What the task requires: What is needed is an exact reproduction of the lines from the one that contains "This screenshot has" through the end of the data, both included and nothing else, with pictures omitted.
##########
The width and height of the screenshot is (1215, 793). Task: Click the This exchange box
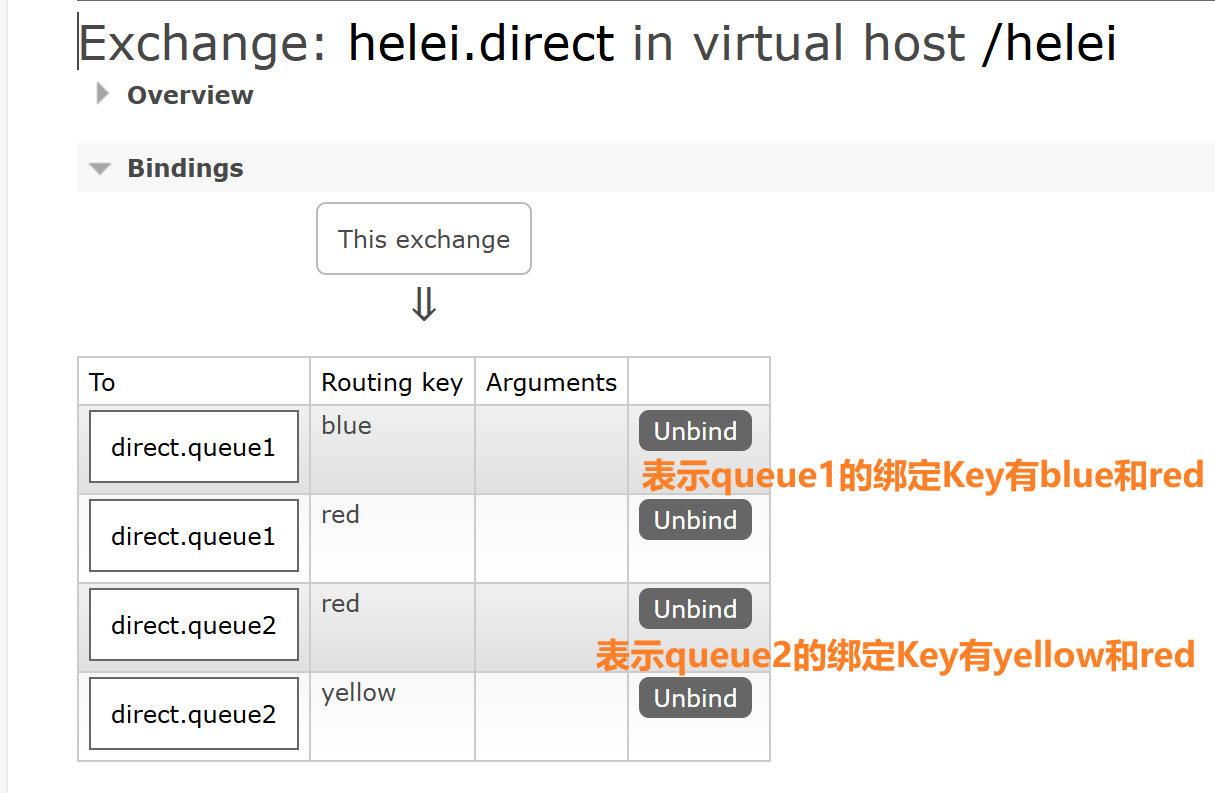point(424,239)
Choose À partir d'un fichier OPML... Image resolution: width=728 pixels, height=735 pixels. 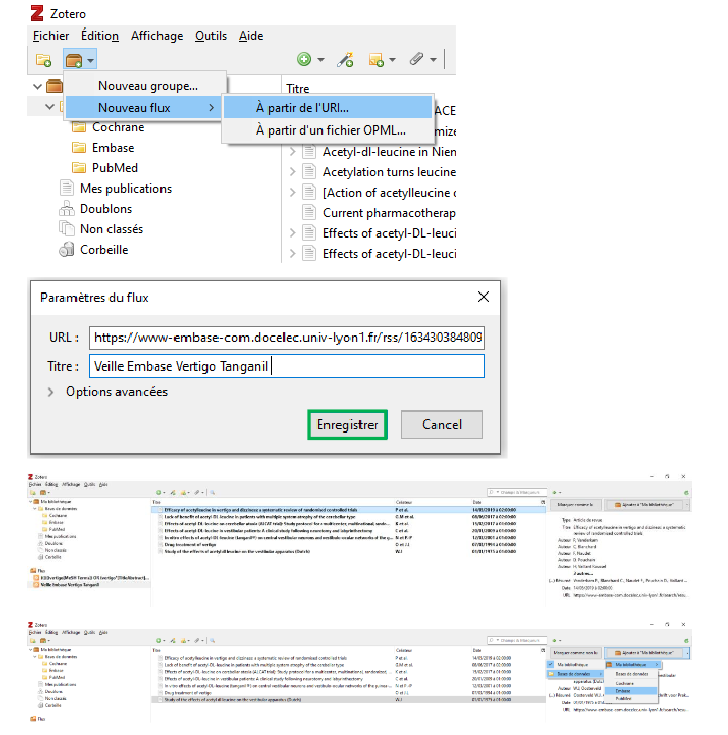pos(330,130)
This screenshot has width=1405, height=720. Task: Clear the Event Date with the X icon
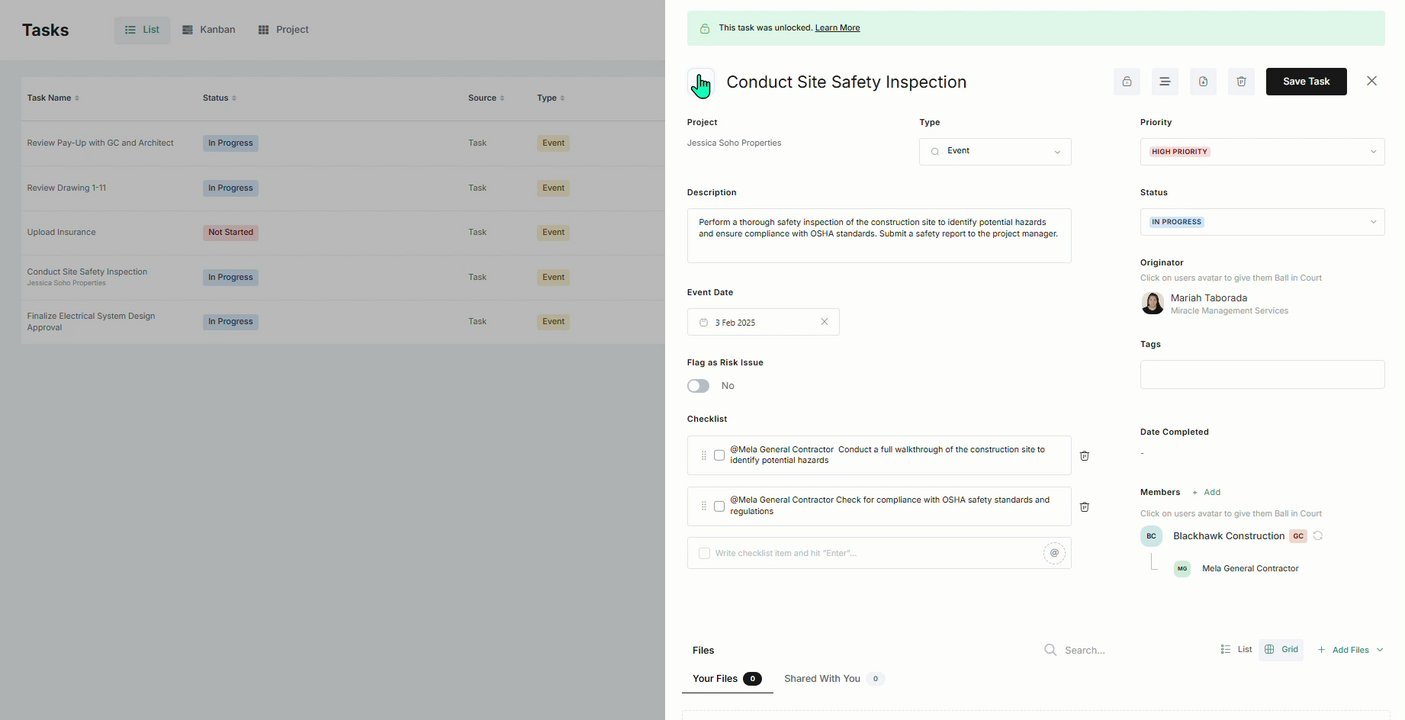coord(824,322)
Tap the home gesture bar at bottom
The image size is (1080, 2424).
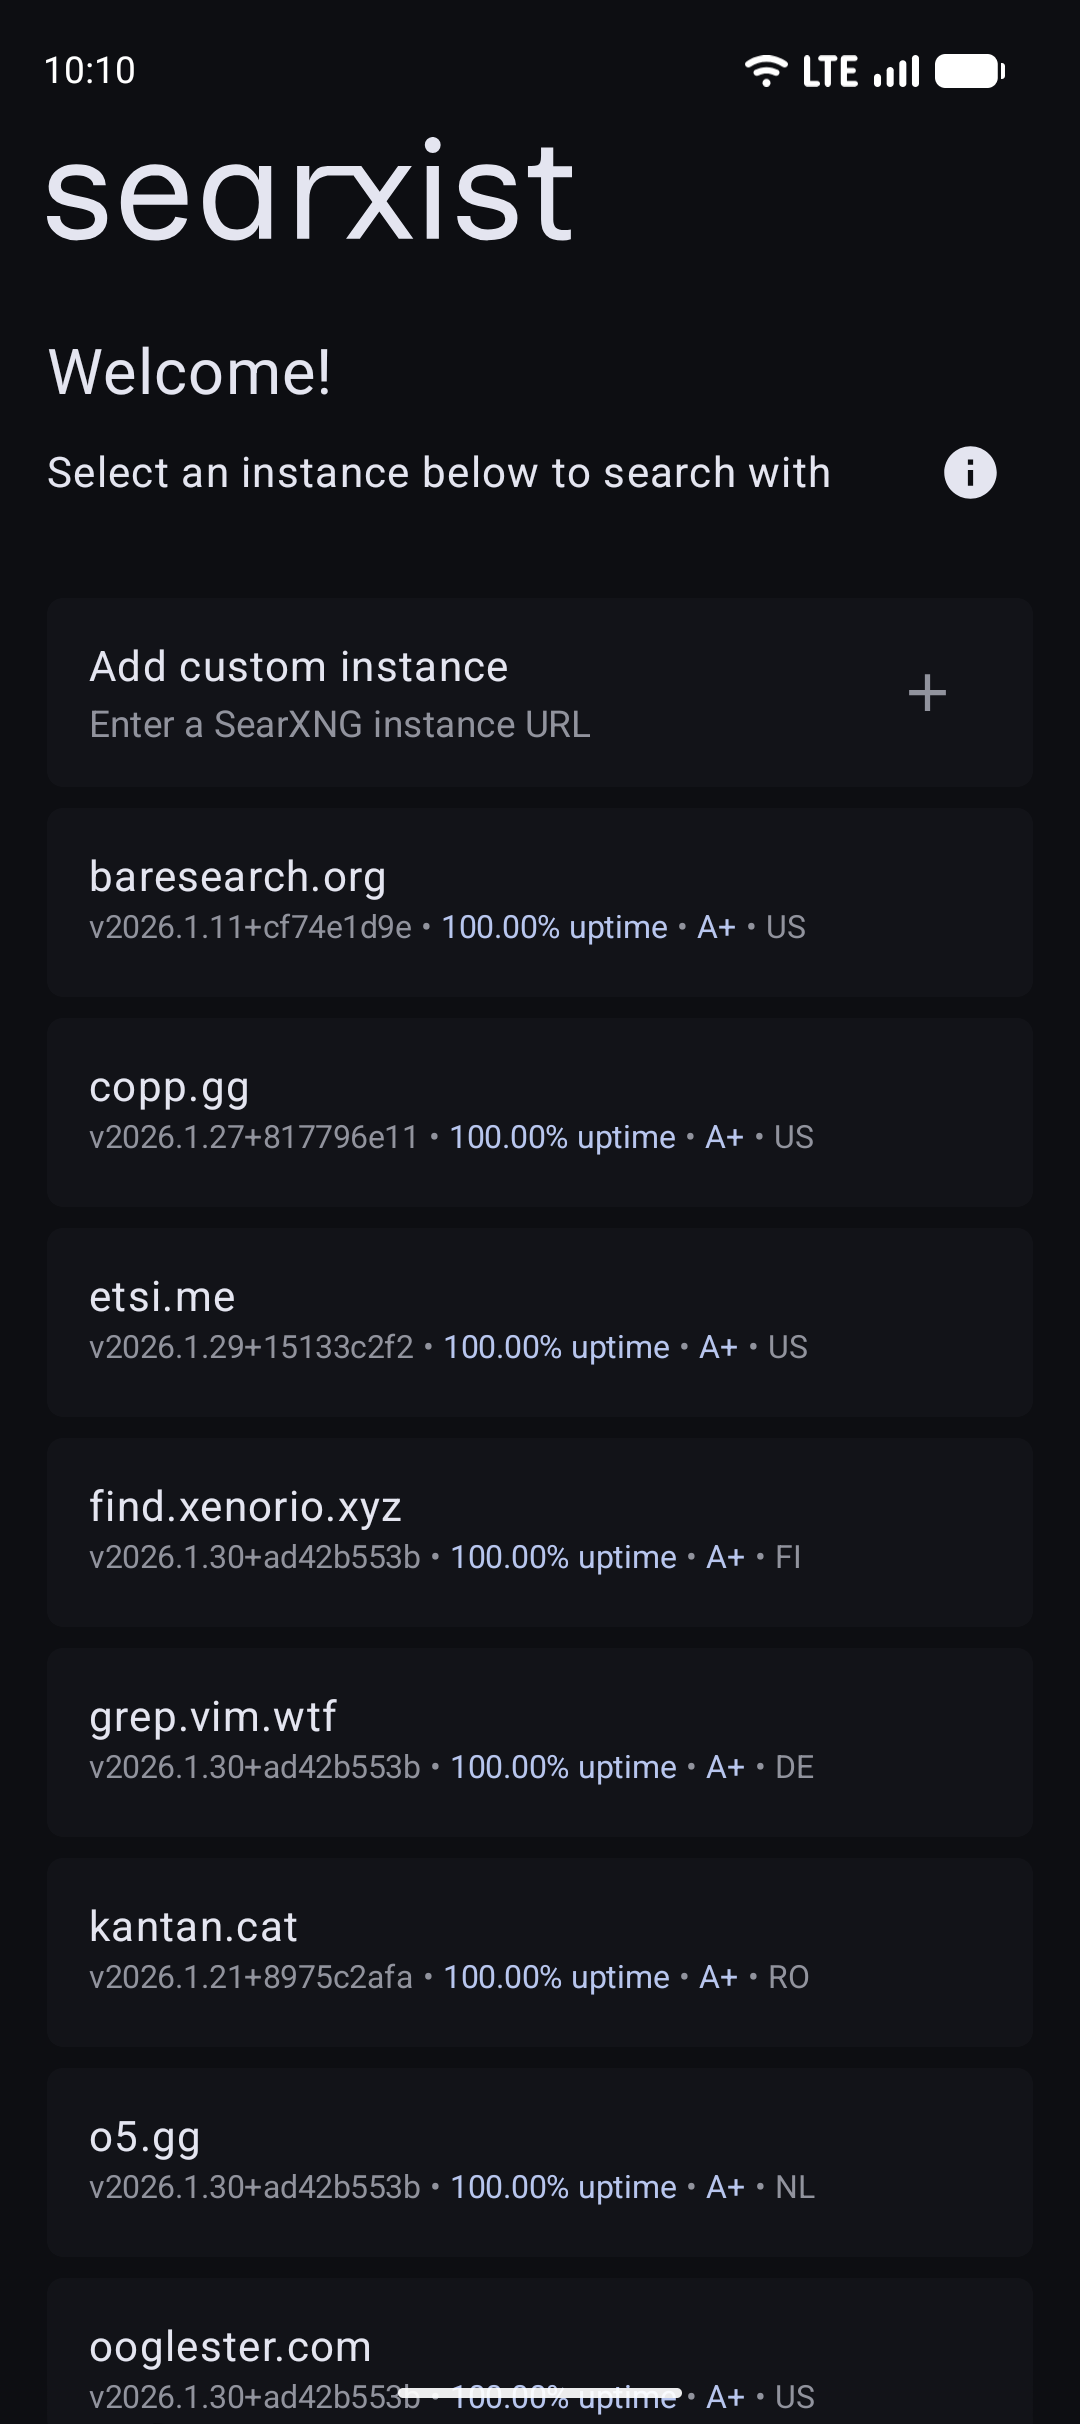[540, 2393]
##########
Response:
This screenshot has width=1405, height=720. Task: Clear the Event Date with the X icon
coord(824,322)
Tap the home gesture bar at bottom
The image size is (1080, 2424).
[540, 2393]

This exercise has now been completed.